* EXERCISE *
Starting from the line that contains "This screenshot has width=851, height=441.", reproduce each line exactly through the end of the material, and include no other lines.

* SOURCE MATERIAL *

-- -- --

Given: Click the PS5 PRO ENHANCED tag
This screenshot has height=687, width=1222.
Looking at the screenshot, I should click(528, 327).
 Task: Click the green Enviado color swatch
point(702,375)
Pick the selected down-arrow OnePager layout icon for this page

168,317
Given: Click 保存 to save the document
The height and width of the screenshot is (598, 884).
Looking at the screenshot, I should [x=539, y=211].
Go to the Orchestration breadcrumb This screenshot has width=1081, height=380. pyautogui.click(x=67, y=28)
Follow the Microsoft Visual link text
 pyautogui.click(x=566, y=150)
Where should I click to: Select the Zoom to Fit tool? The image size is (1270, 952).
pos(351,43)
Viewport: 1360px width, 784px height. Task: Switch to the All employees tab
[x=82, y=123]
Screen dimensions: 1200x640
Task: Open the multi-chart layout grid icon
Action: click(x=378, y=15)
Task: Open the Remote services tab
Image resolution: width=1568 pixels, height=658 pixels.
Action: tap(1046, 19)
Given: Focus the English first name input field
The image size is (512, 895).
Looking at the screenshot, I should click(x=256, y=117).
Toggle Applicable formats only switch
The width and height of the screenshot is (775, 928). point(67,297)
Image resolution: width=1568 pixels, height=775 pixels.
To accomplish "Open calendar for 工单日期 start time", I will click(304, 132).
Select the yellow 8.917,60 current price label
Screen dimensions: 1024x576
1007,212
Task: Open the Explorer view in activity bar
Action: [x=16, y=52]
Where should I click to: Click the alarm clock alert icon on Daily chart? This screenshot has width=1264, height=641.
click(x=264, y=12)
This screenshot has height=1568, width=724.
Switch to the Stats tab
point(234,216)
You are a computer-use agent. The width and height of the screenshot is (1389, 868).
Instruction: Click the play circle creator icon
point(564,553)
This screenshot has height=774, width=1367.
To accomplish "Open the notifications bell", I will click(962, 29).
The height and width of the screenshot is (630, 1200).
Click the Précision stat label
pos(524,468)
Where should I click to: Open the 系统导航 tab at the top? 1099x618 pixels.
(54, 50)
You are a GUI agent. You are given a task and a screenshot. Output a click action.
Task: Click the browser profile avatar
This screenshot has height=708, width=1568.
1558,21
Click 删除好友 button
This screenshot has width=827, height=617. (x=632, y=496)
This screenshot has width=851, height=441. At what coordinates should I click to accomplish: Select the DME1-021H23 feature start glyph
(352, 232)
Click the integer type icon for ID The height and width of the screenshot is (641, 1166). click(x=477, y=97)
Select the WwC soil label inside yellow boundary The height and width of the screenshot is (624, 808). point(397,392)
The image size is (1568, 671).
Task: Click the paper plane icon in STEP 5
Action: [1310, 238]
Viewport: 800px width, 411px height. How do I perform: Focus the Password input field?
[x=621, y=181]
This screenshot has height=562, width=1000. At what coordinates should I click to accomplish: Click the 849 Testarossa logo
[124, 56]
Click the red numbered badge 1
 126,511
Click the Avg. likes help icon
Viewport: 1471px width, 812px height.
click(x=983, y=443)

-- -- --

* TASK SOLUTION *
This screenshot has width=851, height=441. At what coordinates should I click to accomplish: Select the DME1-021H23 feature start glyph
(352, 232)
Click the integer type icon for ID The height and width of the screenshot is (641, 1166). click(x=477, y=97)
Select the WwC soil label inside yellow boundary The height and width of the screenshot is (624, 808). point(397,392)
The image size is (1568, 671).
Task: Click the paper plane icon in STEP 5
Action: [1310, 238]
Viewport: 800px width, 411px height. How do I perform: Focus the Password input field?
[x=621, y=181]
This screenshot has height=562, width=1000. At what coordinates should I click to accomplish: Click the 849 Testarossa logo
[124, 56]
Click the red numbered badge 1
 126,511
Click the Avg. likes help icon
Viewport: 1471px width, 812px height.
click(x=983, y=443)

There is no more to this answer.